Plus, stress is not all bad, and some stress can actually be a good thing, as it helps you push through difficult times, and keeps you motivated to do your best for both you and the child-to-be. You know stress is not healthy for your mental and physical health – it can also affect your baby. Too much stress also leads to anxiety and/or depression, mental health conditions that could affect your pregnancy and overall wellbeing.
Extreme, long-term stress may put you at high risk for a premature delivery and having a baby born with low birth weight. Try these stress-management techniques to help you relax and focus your attention positively during your pregnancy. Mindfulness helps you to be present to the world around you, moment-to-moment, so that you are not lost in negative thoughts. During times of stress, mindfulness helps you to keep your mind at ease, appreciate the passing moments of pregnancy.

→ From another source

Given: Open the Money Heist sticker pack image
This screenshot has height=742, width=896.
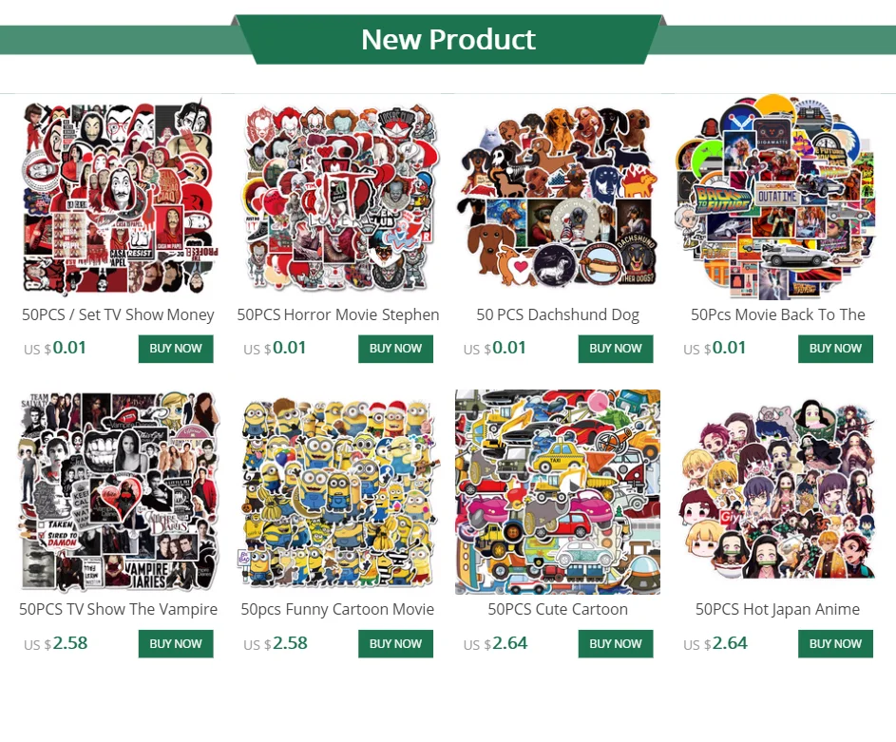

Mindfulness is a wonderful way to deal with stress naturally in pregnancy.
Practicing good sleeping habits may encourage better rest throughout pregnancy, which may also help to minimize your stress levels throughout the day. Strategies to manage stress in pregnancy can be integrated into everyday life, including mindfulness-based practices, getting adequate sleep and exercise, and making the most of social support.
Your obstetrician should have a good understanding of the effects of stress during pregnancy, and may refer you to therapies or medications that may be helpful. Use this expert-tested advice to help you avoid pregnancy stress, and stay calm under all circumstances when you are expecting. You may even want to give yourself a rub if you are starting to feel the pressure setting in.